My brother lived in the same house, yet even his presence was not enough to drive out whatever it was that haunted my mother. He seemed oblivious to it and, after taking a week off, he resumed his daily routine of going to work, watching Netflix DVDs at home, and posting on his travel blog. My mother surmised that whatever haunted their house seemed fixated on her.

      “I was so afraid,” she told me. “I prayed to God to protect me. I read the Psalms in the Bible so many times, I memorized them.

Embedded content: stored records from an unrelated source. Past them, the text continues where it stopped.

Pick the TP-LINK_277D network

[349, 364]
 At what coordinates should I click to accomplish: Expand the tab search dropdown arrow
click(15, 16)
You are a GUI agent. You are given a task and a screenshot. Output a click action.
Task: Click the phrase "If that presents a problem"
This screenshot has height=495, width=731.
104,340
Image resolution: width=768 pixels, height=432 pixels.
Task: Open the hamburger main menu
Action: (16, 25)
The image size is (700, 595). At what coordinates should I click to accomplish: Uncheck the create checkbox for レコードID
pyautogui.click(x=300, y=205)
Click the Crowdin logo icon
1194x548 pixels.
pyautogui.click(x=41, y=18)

Especially Psalm 121. Especially verse 8.”

      Psalm 121: 8

      the Lord will watch over your coming and going

      both now and forevermore.

      I imagined my mother, shut inside her bedroom with the lights on, praying and reciting the psalms, while something roamed in the house at night with impunity.

Eventually, my mother consulted the pastor at her church. A recent death can sometimes stir and invite evil spirits, the pastor told her. In many cultures, people pay a visit to the bereaved person’s home and spend the night there, in part to comfort, and in part to ward off those spirits. I was skeptical of the pastor’s theory but could offer no other explanation for the peculiar presence my mother felt in the house. The only thing they could do was pray.

      As spring gave way to summer, the days grew longer and milder. Whatever it was that dwelled in the house grew weary of my mother’s perpetual prayers and psalmic recitations, and took its leave. The rooms and hallway were restored to their natural, unremarkable state. The closets had been cleared of my father’s belongings and his affairs had been settled. One day, my mother opened the windows to air out the house and breathed freely for the first time that year. The house, now lighter and wearied by loss, became Home again.

Several years later, my mother sold the house to another family of four. A young couple and two little boys dwell there now. I am sure they stripped off our old wallpaper, scratched up the hardwood floors, and relandscaped the yard. The bones of the house remain the same though, and I imagine all of them making memories of their own within those walls and enlivening the rooms once lived in by me, my brother, my mother, and my father.